- What to produce
Instruction for the entries that follow: retype exactly the lines from the line with "Instruction: Tap the Wi-Fi signal icon" to the line with "Task: Click the scrollbar", both included, and omit all others.

- Source records

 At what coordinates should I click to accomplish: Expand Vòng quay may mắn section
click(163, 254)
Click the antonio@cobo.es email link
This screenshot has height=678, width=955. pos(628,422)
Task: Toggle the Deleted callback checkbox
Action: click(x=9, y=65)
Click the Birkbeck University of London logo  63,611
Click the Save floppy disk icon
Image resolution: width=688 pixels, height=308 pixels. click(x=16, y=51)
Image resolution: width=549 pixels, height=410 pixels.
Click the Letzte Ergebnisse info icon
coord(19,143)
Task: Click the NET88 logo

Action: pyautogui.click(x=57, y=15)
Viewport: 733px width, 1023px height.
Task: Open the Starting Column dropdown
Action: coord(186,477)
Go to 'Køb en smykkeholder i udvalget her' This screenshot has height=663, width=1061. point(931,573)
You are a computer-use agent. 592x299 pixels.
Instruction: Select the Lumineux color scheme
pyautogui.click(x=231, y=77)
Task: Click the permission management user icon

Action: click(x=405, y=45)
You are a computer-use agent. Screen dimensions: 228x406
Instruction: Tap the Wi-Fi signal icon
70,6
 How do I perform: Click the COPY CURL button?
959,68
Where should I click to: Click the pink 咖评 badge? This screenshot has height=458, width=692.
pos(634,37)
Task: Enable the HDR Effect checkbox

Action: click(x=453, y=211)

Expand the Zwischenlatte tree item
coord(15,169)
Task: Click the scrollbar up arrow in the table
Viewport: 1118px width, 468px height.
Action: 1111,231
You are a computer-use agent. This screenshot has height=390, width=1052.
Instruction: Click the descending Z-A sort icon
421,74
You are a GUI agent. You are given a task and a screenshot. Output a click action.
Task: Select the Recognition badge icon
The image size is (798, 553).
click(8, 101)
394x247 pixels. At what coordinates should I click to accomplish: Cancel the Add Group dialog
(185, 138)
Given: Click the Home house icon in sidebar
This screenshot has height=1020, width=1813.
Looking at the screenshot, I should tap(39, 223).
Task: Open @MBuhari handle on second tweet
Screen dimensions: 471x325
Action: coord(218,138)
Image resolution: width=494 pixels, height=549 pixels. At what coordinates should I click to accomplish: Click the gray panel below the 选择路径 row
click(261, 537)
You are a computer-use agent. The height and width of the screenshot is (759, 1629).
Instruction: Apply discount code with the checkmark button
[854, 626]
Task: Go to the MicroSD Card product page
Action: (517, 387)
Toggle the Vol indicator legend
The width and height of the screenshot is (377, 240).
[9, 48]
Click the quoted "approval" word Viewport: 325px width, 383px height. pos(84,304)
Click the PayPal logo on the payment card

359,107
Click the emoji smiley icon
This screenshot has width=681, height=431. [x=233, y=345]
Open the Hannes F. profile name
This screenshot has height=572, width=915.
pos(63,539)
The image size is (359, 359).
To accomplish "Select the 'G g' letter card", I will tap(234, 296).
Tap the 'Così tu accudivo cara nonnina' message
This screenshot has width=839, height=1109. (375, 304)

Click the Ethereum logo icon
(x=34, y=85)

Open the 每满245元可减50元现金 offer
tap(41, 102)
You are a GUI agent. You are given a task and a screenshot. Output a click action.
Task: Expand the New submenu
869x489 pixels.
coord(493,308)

- Response to the task
Instruction: Tap the Wi-Fi signal icon
70,6
 How do I perform: Click the COPY CURL button?
959,68
Where should I click to: Click the pink 咖评 badge? This screenshot has height=458, width=692.
pos(634,37)
Task: Enable the HDR Effect checkbox

Action: click(x=453, y=211)

Expand the Zwischenlatte tree item
coord(15,169)
Task: Click the scrollbar up arrow in the table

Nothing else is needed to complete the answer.